Exercise —
Find the line with "This screenshot has width=789, height=614." in the entries below, then reproduce it and every line after it down to and including the line with "The width and height of the screenshot is (310, 258).", exactly.

**********

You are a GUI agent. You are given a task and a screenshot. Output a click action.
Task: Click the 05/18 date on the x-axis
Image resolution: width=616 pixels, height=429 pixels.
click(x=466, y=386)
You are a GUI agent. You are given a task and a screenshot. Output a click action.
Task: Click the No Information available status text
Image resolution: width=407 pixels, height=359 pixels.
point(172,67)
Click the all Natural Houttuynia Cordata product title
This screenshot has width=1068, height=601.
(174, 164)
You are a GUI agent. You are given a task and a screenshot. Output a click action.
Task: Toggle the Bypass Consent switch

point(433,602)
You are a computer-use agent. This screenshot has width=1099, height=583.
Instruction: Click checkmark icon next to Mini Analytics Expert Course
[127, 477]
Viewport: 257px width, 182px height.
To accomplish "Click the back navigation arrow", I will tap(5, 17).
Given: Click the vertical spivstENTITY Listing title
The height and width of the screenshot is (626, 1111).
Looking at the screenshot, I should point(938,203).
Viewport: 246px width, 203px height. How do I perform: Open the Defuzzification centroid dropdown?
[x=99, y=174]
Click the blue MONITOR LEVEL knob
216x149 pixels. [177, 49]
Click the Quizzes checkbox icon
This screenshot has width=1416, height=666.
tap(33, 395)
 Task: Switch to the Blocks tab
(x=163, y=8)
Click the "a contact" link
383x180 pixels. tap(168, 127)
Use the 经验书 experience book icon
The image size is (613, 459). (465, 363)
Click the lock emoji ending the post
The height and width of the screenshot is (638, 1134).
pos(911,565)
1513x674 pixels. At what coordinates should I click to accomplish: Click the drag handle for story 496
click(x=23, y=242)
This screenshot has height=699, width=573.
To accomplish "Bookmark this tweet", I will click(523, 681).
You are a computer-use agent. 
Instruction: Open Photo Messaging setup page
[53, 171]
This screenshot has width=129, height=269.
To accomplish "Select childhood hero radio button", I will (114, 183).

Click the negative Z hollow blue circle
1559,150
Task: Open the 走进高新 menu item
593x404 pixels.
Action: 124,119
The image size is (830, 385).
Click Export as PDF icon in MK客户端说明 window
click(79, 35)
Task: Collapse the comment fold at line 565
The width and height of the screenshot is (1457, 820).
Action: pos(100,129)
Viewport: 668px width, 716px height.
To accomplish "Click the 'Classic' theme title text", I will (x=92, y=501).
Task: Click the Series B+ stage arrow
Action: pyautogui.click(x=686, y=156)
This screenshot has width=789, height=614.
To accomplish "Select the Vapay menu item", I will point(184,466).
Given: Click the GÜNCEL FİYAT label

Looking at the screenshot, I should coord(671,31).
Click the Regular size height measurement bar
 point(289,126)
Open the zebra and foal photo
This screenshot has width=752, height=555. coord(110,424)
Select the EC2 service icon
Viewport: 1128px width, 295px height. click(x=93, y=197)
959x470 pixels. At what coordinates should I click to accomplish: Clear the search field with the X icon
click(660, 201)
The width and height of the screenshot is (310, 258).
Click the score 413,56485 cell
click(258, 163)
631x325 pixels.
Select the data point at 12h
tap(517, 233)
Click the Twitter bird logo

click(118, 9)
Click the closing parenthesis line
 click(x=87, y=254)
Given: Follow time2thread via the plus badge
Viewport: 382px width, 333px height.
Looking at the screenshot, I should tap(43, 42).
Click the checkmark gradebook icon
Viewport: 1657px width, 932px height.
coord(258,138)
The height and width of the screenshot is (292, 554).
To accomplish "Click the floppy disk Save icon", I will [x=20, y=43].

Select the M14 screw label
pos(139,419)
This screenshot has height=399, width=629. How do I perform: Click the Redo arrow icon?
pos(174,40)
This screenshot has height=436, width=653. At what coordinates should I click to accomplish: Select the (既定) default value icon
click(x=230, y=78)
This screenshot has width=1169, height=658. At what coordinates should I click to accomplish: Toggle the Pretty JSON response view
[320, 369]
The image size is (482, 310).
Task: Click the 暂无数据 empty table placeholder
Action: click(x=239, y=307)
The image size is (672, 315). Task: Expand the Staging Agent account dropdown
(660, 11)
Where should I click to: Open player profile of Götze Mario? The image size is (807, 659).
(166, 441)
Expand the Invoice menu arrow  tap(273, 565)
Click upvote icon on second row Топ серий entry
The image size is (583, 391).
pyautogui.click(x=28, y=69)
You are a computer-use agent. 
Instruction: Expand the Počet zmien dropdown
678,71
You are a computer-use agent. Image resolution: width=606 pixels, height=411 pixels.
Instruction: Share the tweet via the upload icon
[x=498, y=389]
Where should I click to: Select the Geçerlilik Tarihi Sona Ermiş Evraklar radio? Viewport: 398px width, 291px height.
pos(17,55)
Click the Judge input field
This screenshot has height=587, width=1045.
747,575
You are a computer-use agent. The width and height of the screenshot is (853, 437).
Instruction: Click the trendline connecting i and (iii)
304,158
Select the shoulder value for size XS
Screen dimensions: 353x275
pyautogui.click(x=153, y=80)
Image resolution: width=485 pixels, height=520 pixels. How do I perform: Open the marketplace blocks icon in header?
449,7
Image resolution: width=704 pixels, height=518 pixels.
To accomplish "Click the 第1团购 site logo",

**********

Expected output —
This screenshot has width=789, height=614.
To accomplish "Select the Vapay menu item", I will point(184,466).
Given: Click the GÜNCEL FİYAT label

Looking at the screenshot, I should coord(671,31).
Click the Regular size height measurement bar
 point(289,126)
Open the zebra and foal photo
This screenshot has width=752, height=555. coord(110,424)
Select the EC2 service icon
Viewport: 1128px width, 295px height. click(x=93, y=197)
959x470 pixels. At what coordinates should I click to accomplish: Clear the search field with the X icon
click(660, 201)
The width and height of the screenshot is (310, 258).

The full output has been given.